(Task material Opens)
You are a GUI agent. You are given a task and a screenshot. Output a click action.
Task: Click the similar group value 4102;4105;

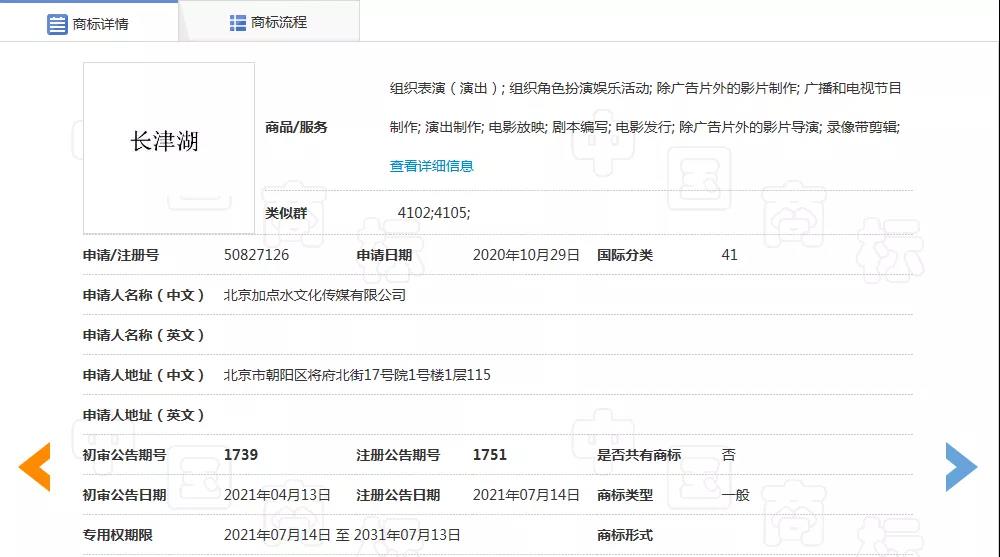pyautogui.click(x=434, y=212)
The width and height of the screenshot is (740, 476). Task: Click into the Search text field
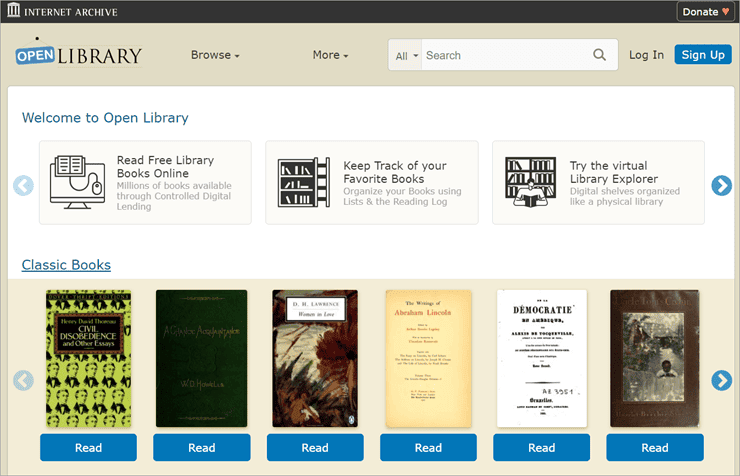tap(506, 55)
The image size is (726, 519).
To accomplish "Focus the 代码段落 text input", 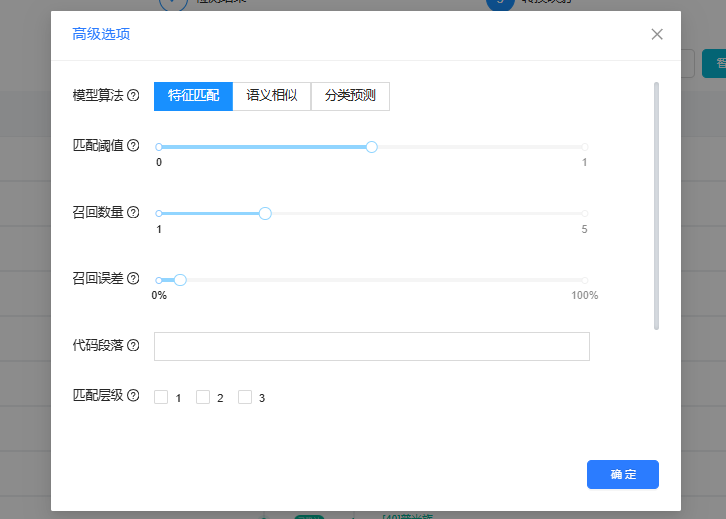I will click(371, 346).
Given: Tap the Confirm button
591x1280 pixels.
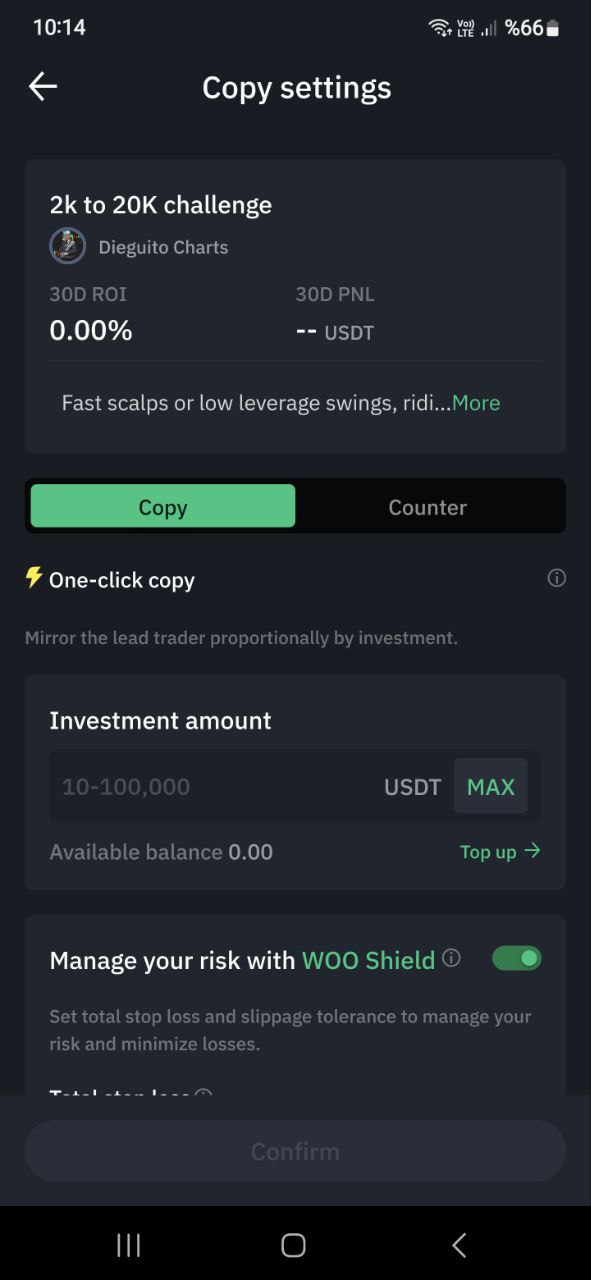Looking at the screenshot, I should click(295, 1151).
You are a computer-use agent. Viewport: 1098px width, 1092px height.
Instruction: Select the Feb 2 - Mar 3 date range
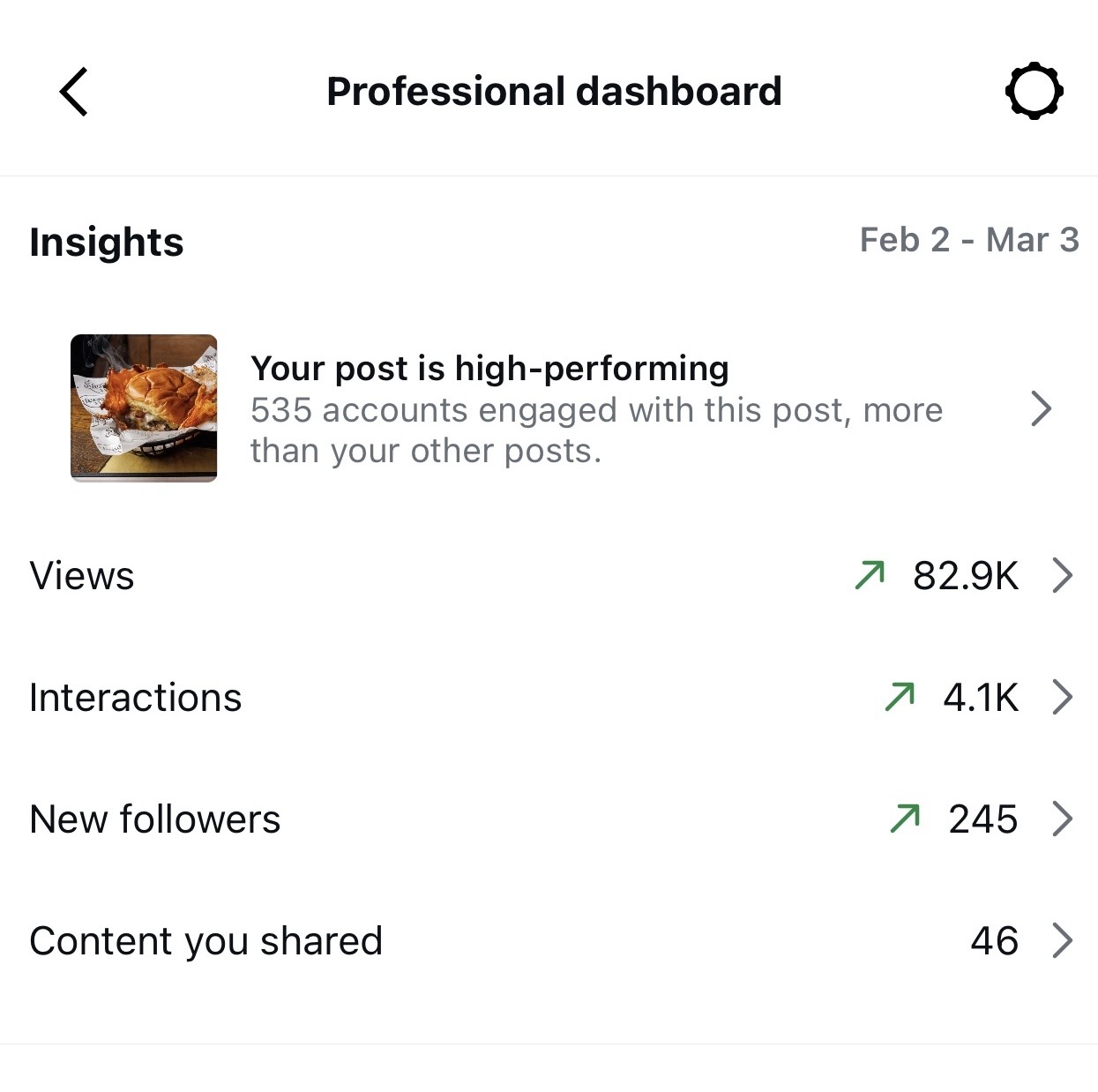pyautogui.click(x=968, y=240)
(Task material Closes)
> _The task_
Some lines above hold the word "agent". Copy all of them.

> _Expected answer_
You are a GUI agent. You are given a task and a screenshot. Output a click action.
You are a computer-use agent. Viewport: 1098px width, 1092px height.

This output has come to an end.